**To do**
Only the first line of the listing and the lines after it, up to and including the one containing "Task: Click the middle third rating star", should be retyped exactly.

● ● ● ● ●

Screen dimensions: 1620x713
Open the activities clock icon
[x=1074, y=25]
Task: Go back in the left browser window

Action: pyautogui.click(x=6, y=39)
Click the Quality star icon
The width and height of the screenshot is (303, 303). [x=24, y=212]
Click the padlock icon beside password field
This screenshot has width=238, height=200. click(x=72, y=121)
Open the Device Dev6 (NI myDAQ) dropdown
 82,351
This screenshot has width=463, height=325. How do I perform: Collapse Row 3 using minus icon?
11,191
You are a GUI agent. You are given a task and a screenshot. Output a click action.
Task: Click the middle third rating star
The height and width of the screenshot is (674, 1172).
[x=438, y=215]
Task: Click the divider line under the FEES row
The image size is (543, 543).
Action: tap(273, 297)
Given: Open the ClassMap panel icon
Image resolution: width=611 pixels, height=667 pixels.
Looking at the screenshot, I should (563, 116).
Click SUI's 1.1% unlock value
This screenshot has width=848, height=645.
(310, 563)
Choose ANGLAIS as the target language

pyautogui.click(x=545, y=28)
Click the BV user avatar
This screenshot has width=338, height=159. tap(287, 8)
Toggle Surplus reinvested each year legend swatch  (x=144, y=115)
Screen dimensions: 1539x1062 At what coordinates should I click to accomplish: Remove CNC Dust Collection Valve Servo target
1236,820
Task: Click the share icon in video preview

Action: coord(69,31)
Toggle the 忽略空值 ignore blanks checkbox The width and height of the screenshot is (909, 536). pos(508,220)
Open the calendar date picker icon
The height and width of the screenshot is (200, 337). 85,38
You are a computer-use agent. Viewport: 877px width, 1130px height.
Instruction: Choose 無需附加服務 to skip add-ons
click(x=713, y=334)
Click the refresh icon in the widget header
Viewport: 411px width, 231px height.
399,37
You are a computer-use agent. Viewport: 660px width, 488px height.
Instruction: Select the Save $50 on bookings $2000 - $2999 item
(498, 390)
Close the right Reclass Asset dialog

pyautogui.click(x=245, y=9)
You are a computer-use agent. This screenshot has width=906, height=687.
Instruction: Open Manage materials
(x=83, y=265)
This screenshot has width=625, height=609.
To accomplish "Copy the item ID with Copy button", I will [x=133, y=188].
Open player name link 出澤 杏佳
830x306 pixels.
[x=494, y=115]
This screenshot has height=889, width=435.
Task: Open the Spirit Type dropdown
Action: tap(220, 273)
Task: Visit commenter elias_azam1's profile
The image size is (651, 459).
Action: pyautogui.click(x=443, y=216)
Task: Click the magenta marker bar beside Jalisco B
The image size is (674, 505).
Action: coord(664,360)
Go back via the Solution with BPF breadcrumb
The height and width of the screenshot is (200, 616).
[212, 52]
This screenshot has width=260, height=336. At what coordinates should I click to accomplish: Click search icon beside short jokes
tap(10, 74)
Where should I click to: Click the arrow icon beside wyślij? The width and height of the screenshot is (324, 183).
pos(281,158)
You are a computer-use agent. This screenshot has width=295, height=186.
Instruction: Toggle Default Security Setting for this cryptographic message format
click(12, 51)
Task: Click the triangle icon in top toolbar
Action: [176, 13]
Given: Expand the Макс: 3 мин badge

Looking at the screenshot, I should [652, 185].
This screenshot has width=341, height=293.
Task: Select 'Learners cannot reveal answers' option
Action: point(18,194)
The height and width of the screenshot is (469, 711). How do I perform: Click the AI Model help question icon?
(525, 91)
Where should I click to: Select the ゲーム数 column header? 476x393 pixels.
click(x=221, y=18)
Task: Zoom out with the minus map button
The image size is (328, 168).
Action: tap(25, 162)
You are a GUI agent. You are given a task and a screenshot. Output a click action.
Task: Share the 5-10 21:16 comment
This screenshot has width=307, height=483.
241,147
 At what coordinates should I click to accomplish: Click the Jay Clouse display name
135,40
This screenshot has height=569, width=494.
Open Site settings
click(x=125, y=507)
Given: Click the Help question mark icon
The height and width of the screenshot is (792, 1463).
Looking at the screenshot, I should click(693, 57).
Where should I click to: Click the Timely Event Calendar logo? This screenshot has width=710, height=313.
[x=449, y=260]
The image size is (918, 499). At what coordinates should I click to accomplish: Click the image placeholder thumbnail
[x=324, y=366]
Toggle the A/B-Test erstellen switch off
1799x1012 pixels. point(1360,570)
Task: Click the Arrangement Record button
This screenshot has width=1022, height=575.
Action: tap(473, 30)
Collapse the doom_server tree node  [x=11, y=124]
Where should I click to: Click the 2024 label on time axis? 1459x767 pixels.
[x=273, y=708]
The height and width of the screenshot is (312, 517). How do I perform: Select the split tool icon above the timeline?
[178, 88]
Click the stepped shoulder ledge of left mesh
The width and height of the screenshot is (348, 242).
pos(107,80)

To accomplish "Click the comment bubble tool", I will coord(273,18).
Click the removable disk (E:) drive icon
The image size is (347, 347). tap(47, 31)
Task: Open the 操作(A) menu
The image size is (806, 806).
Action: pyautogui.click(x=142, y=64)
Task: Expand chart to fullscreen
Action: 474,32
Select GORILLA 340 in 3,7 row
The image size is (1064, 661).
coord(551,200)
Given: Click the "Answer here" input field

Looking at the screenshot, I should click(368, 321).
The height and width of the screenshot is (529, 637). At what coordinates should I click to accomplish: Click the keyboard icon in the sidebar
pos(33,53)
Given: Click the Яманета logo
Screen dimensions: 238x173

● ● ● ● ●

**Exercise result**
Screen dimensions: 1620x713
Open the activities clock icon
[x=1074, y=25]
Task: Go back in the left browser window

Action: pyautogui.click(x=6, y=39)
Click the Quality star icon
The width and height of the screenshot is (303, 303). [x=24, y=212]
Click the padlock icon beside password field
This screenshot has width=238, height=200. click(x=72, y=121)
Open the Device Dev6 (NI myDAQ) dropdown
 82,351
This screenshot has width=463, height=325. How do I perform: Collapse Row 3 using minus icon?
11,191
You are a GUI agent. You are given a task and a screenshot. Output a click action.
Task: Click the middle third rating star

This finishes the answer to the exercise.